Hordes have hit the panic button, abandoned ship, and escaped to a better life in Australia. The price of food is rising so fast soon we won't be able to say "cheese'' and smile, let alone eat it. Worse still, the criminal underclass is burgeoning. It's a wonder anyone can sleep at night.

Seriously, there are more than a few challenges facing the nation, but is it really roll-over-and-surrender time? In election year we might be led to expect a few constructive answers. But unlike the politicians and those who goad them on, I don't believe the rearguard action of personal tax cuts is going to solve that much.

Yes, a few extra bucks in the pocket each week will be very nice thank you, and it might momentarily stimulate the economy, but in the longer term?

It's hardly original but my "big idea'' would be education. Education to advance our economic literacy, technological facility and entrepreneurial capital; education to address and circumvent the many social issues that challenge us; and cultural education through which to instill a sense of belonging, shared enterprise and self-respect the lack of which surely is at the heart of many of the ills that beset us.

Economically, we are in something of a bind hardly alone but a bind nonetheless. The boom in world dairy prices has shielded us from the reality that our productivity has not progressed much in the last decade. We have relied on the same old, same old commodities.

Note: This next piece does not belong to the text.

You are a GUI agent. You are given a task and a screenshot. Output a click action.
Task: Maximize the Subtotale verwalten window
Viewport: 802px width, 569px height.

Unfortunately, but predictably, other countries have been getting in on the act and fast, in South America, and in Asia where the future of the world economy lies. Eventually, with access to cheaper labour, they will overtake us. We will have little to show for it beyond depleted water tables and polluted waterways.

On Monday, a report from the Child Poverty Action Group claimed that 180,000 children in this country live in poverty. These figures require serious interrogation, not least in terms of the state entitlements of such people, but they are at least indicative of scale.

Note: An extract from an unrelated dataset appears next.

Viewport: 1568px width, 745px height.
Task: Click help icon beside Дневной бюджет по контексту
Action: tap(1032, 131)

Not unrelated is the crime rate, and despite the large drop in unemployment over the last few years, the existence of a stubborn minority of recalcitrant, not to say recidivist state-dependent individuals.

We need to foster respect for and participation in education - almost as a civic duty. We need to be nimble and flexible and all-embracing in our learning patterns. We do well at the upper end of the scale compared to like-countries, but we also routinely exhibit a long, innumerate, barely literate, socially maladjusted tail. And sometimes the tail appears to be wagging the dog.

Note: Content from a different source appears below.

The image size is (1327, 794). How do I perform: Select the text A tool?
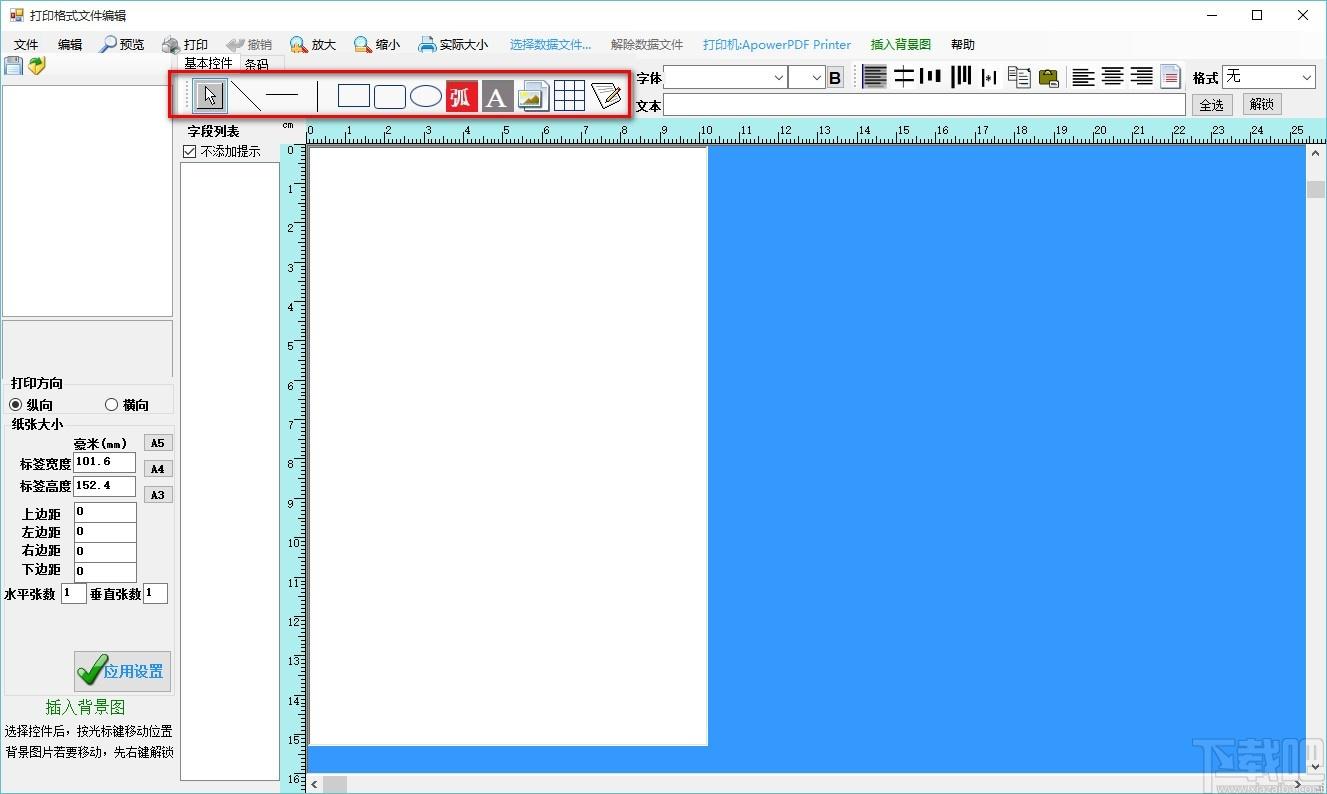(x=497, y=96)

How do we approach this? In the first instance through our teachers. Yes, of course, much is and should be learnt in the family environment, but in those homes of the disadvantaged, the single-parented, and third generation beneficiaries, sometimes the influence has to come from outside  through common standards and expectations.

We must value our teachers more than ever and promote a culture that elevates learning above all else. We must learn to think our way into a profitable future - through innovation, entrepreneurship, socially and environmentally responsible initiatives, through patterns of knowledge and learning in science and technology, in languages, in arts and culture, all of which mark us out as a highly-educated, motivated, mobile, self-confident society.

From this will flow productivity, smart-business, intellectual capital, social cohesion and cultural enrichment. But we must work on it and be prepared to lead, not least in the cultural arena.

Former Labour cabinet minister John Tamihere has recently presented a few sobering statistics concerning Maori: in 20 years' time one worker in five will be Maori, he says, and on current trends more than half of them will be illiterate.

And let's not even get into over-representation in our prisons, and the unemployment figures.

These are the statistics of a minority culture, large sectors of which have lost their sense of identity and self-respect. Individual responsibility must play its dominant role. But it is more than possible that self-respect stems from the respect accorded by the dominant culture in which the minority exists. In this arena we should do better.

Compulsory Te Reo in schools - alongside Japanese and Mandarin - mightn't be a bad start.

Simon Cunliffe is the assistant editor at the Otago Daily Times.